Material to process
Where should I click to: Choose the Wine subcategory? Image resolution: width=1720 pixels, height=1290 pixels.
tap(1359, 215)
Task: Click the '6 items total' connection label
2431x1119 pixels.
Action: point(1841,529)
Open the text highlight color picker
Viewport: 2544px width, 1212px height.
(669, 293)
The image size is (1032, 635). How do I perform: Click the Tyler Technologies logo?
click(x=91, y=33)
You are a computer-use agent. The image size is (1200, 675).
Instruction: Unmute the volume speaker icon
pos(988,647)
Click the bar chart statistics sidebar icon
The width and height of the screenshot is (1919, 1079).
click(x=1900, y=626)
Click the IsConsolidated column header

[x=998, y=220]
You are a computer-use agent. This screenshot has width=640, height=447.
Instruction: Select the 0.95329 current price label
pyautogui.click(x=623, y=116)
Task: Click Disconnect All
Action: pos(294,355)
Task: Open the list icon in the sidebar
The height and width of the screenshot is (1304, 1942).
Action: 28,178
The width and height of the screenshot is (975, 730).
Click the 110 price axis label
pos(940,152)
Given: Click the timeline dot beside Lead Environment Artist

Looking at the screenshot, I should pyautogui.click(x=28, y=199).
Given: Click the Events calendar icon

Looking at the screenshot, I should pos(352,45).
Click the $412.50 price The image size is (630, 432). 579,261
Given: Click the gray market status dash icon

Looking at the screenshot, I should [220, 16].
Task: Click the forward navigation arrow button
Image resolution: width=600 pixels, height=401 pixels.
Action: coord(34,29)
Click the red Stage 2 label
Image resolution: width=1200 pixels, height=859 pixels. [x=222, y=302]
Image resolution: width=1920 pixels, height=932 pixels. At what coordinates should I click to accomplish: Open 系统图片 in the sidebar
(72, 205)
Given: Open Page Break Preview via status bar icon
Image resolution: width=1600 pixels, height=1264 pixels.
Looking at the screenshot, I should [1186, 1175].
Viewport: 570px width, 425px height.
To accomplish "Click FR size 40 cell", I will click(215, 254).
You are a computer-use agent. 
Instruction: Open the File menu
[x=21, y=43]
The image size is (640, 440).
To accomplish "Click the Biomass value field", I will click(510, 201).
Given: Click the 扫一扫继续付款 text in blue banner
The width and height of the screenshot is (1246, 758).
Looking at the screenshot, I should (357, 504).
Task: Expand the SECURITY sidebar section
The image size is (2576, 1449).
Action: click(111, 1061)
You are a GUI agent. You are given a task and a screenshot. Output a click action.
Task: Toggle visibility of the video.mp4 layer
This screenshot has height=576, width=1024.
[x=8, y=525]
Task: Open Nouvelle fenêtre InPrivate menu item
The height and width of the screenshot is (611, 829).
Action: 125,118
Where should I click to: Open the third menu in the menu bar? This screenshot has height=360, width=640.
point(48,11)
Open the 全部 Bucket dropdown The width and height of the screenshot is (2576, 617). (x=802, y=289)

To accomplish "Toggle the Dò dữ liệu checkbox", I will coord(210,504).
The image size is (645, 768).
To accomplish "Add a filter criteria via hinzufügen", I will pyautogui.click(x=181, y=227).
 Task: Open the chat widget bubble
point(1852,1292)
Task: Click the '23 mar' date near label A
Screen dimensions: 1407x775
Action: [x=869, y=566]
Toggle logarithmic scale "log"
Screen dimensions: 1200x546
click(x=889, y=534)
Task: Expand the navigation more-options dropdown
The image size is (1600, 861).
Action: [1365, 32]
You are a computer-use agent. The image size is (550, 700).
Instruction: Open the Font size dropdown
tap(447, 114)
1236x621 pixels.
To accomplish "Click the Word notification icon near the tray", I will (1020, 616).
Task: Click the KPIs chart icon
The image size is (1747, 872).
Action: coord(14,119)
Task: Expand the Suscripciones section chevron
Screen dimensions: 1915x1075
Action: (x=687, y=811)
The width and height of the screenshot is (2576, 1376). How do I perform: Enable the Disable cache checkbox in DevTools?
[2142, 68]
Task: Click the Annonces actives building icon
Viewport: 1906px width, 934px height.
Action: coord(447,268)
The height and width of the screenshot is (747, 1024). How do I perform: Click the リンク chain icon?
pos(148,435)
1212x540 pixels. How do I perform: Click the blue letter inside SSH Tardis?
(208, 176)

Problem to solve
Rename "computer-use agent" to "screen assistant" everywhere in the material above. Write the material out again with nothing else changed.

In response
Where should I click to: Choose the Wine subcategory? Image resolution: width=1720 pixels, height=1290 pixels.
tap(1359, 215)
Task: Click the '6 items total' connection label
2431x1119 pixels.
Action: point(1841,529)
Open the text highlight color picker
Viewport: 2544px width, 1212px height.
(669, 293)
The image size is (1032, 635). How do I perform: Click the Tyler Technologies logo?
click(x=91, y=33)
You are a screen assistant. The image size is (1200, 675).
Instruction: Unmute the volume speaker icon
pos(988,647)
Click the bar chart statistics sidebar icon
The width and height of the screenshot is (1919, 1079).
click(x=1900, y=626)
Click the IsConsolidated column header

[x=998, y=220]
You are a screen assistant. This screenshot has width=640, height=447.
Instruction: Select the 0.95329 current price label
pyautogui.click(x=623, y=116)
Task: Click Disconnect All
Action: pos(294,355)
Task: Open the list icon in the sidebar
The height and width of the screenshot is (1304, 1942).
Action: 28,178
The width and height of the screenshot is (975, 730).
Click the 110 price axis label
pos(940,152)
Given: Click the timeline dot beside Lead Environment Artist

Looking at the screenshot, I should pyautogui.click(x=28, y=199).
Given: Click the Events calendar icon

Looking at the screenshot, I should pos(352,45).
Click the $412.50 price The image size is (630, 432). 579,261
Given: Click the gray market status dash icon

Looking at the screenshot, I should [220, 16].
Task: Click the forward navigation arrow button
Image resolution: width=600 pixels, height=401 pixels.
Action: coord(34,29)
Click the red Stage 2 label
Image resolution: width=1200 pixels, height=859 pixels. [x=222, y=302]
Image resolution: width=1920 pixels, height=932 pixels. At what coordinates should I click to accomplish: Open 系统图片 in the sidebar
(72, 205)
Given: Open Page Break Preview via status bar icon
Image resolution: width=1600 pixels, height=1264 pixels.
Looking at the screenshot, I should [1186, 1175].
Viewport: 570px width, 425px height.
To accomplish "Click FR size 40 cell", I will click(215, 254).
You are a screen assistant. 
Instruction: Open the File menu
[x=21, y=43]
The image size is (640, 440).
To accomplish "Click the Biomass value field", I will click(510, 201).
Given: Click the 扫一扫继续付款 text in blue banner
The width and height of the screenshot is (1246, 758).
Looking at the screenshot, I should (357, 504).
Task: Expand the SECURITY sidebar section
The image size is (2576, 1449).
Action: click(111, 1061)
You are a GUI agent. You are given a task and a screenshot. Output a click action.
Task: Toggle visibility of the video.mp4 layer
This screenshot has height=576, width=1024.
[x=8, y=525]
Task: Open Nouvelle fenêtre InPrivate menu item
The height and width of the screenshot is (611, 829).
Action: 125,118
Where should I click to: Open the third menu in the menu bar? This screenshot has height=360, width=640.
point(48,11)
Open the 全部 Bucket dropdown The width and height of the screenshot is (2576, 617). (x=802, y=289)

To accomplish "Toggle the Dò dữ liệu checkbox", I will coord(210,504).
The image size is (645, 768).
To accomplish "Add a filter criteria via hinzufügen", I will pyautogui.click(x=181, y=227).
 Task: Open the chat widget bubble
point(1852,1292)
Task: Click the '23 mar' date near label A
Screen dimensions: 1407x775
Action: [x=869, y=566]
Toggle logarithmic scale "log"
Screen dimensions: 1200x546
click(x=889, y=534)
Task: Expand the navigation more-options dropdown
The image size is (1600, 861).
Action: [1365, 32]
You are a screen assistant. The image size is (550, 700).
Instruction: Open the Font size dropdown
tap(447, 114)
1236x621 pixels.
To accomplish "Click the Word notification icon near the tray", I will (1020, 616).
Task: Click the KPIs chart icon
The image size is (1747, 872).
Action: coord(14,119)
Task: Expand the Suscripciones section chevron
Screen dimensions: 1915x1075
Action: (x=687, y=811)
The width and height of the screenshot is (2576, 1376). How do I perform: Enable the Disable cache checkbox in DevTools?
[2142, 68]
Task: Click the Annonces actives building icon
Viewport: 1906px width, 934px height.
Action: coord(447,268)
The height and width of the screenshot is (747, 1024). How do I perform: Click the リンク chain icon?
pos(148,435)
1212x540 pixels. How do I perform: Click the blue letter inside SSH Tardis?
(208, 176)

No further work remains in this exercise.